Records shown ▸
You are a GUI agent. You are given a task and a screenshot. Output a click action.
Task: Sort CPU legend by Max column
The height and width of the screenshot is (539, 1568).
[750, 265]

---

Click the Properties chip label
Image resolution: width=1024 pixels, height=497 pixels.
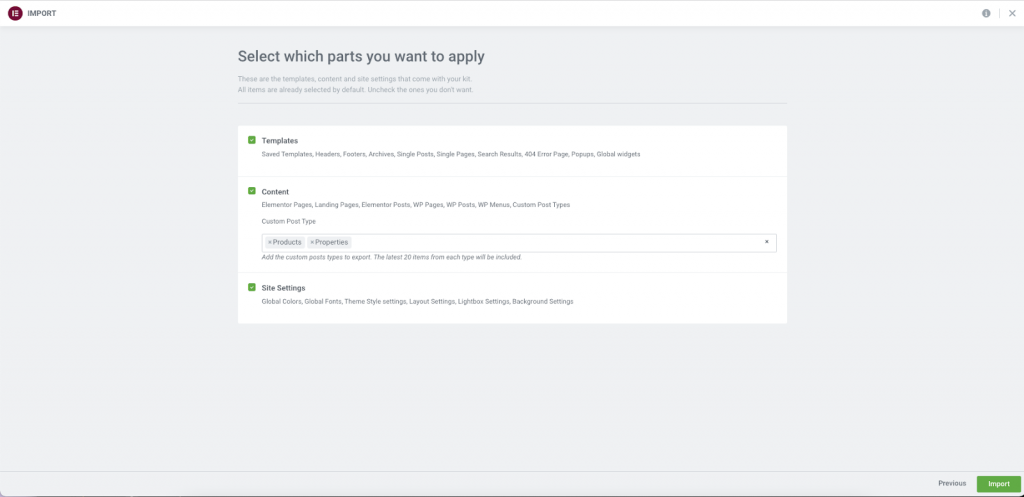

---

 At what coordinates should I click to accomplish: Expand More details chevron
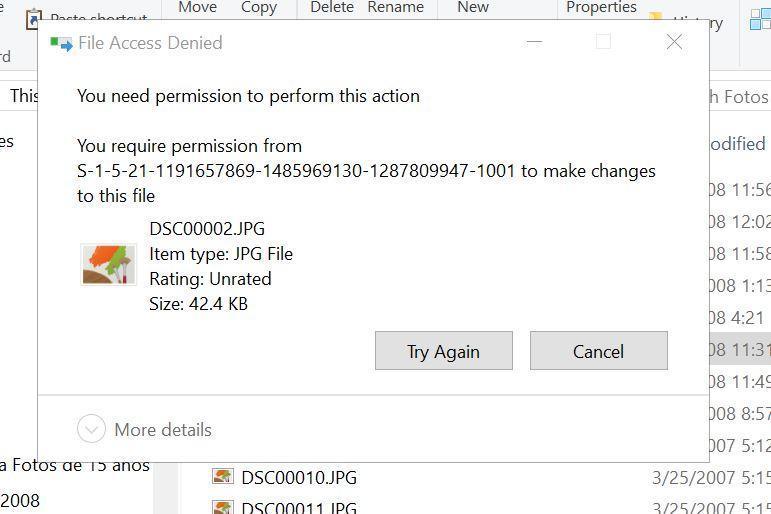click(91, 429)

Problem requirements ▸
Referring to the material above, set down exactly the lines between the line with "Click the Properties chip label" and the line with "Image resolution: width=1024", inclusive, and no other lines.

Your solution ▸
Click the Properties chip label
Image resolution: width=1024 pixels, height=497 pixels.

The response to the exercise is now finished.